▸ Work to be completed
Pull each line holding the word "accomplish" from the data.

▸ Source material
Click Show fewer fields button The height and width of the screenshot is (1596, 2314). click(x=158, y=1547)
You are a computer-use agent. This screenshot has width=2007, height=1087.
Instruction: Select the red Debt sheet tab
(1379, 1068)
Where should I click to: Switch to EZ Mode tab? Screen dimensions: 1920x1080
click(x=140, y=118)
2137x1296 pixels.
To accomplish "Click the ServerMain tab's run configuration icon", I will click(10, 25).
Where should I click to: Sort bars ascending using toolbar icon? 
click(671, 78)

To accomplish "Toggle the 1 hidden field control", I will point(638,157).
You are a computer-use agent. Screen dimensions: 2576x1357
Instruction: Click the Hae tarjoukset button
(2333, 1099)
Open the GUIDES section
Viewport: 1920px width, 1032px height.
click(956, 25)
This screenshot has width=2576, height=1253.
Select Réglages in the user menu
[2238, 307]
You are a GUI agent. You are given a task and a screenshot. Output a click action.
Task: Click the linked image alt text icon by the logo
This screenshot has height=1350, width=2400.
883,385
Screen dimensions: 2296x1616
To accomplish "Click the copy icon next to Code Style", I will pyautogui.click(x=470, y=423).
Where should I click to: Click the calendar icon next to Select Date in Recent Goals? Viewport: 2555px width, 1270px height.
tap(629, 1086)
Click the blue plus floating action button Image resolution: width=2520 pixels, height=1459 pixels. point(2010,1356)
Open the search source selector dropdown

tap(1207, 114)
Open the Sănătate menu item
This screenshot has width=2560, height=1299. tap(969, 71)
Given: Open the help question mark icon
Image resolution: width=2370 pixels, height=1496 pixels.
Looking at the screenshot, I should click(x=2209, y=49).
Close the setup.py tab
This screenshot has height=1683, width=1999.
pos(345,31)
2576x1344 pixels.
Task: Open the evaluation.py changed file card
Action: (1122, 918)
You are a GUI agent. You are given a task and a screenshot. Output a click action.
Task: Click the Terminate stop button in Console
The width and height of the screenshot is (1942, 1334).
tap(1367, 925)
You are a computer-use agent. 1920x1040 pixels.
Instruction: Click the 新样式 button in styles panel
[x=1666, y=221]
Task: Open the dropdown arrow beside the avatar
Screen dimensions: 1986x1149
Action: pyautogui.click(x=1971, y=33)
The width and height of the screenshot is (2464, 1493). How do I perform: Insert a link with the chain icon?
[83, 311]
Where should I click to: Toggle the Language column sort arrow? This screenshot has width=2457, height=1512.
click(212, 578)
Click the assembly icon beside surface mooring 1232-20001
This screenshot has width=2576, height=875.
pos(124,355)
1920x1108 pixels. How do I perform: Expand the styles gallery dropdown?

▸ Response
To accomplish "Click the ServerMain tab's run configuration icon", I will click(10, 25).
To accomplish "Toggle the 1 hidden field control", I will point(638,157).
To accomplish "Click the copy icon next to Code Style", I will pyautogui.click(x=470, y=423).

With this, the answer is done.